Some well-known national traits and traditions may seem strange and indefensible to others, quickly becoming hot topics of nationalist debate. In some cases, long-standing customs are respected as fundamental rights of citizens in some countries. Think of bullfighting in Spain or the right to bear arms in the United States. For a Hindi-speaking Indian, the idea of slowly killing a bull for mass entertainment is literally incomprehensible. In India, the bull is sacred, a sacred symbol of strength, fertility and prosperity, and the gatekeeper to the abode of Lord Shiva. In Spain, bull killing is a recreational sport.
It is astonishing that in the United States today there are over 120 guns per 100 people, and in many states it is perfectly legal to “openly carry” a handgun, while in Japan the gun ownership rate is 0.3 guns per 100 people. As we all know, the Second Amendment to the Constitution gives the right to “keep and bear arms.” This is despite the fact that nearly 40,000 Americans die each year from gun-related deaths. In Japan, that number literally counts on the fingers of one hand.
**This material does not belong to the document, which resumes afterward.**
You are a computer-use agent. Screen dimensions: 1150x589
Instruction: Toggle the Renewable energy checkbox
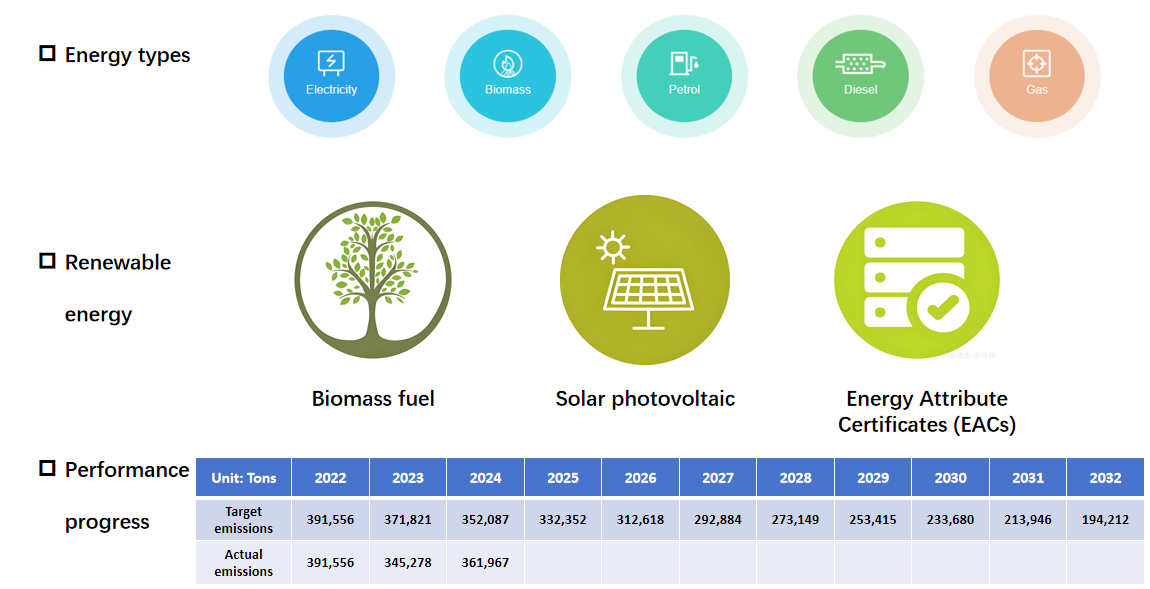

On the other hand, it is considered perfectly fine for adult Japanese men to read hentai (pornographic comic books, commonly known as “manga”) in public – if you were to take out this material on the London Underground you would likely be quickly arrested under obscenity laws.
In most countries I know, lighting up a cigarette at a gas station would be considered pure insanity. Not in Portugal. Here it's completely normal. You park your car, fill up your tank, buy a punchy espresso while you're paying for it, and then, coffee in hand, stand on 50,000 gallons of gas and light up a cigarette. Are you crazy or do you want to kill everyone in your neighborhood?
Finally, about food. We all know that Koreans eat dog meat, Chinese eat frog sperm, and French people eat horse meat, frog legs, and snails. But why not try “Sauce de Craporte” the next time you travel to Paris? Petit LarousseThe French cooking bible, Les Cookins Français, says the sauce is made from woodlouses, tiny terrestrial crustaceans that hedgehogs are said to avoid and birds to spit out. The creatures secrete ammonia from their shells and are said to taste “like licking a urinal.” But it's the French who get them on the menu.
As you start planning and packing for your summer vacation, keep the above in mind and just shrug. “Celebrate the difference!”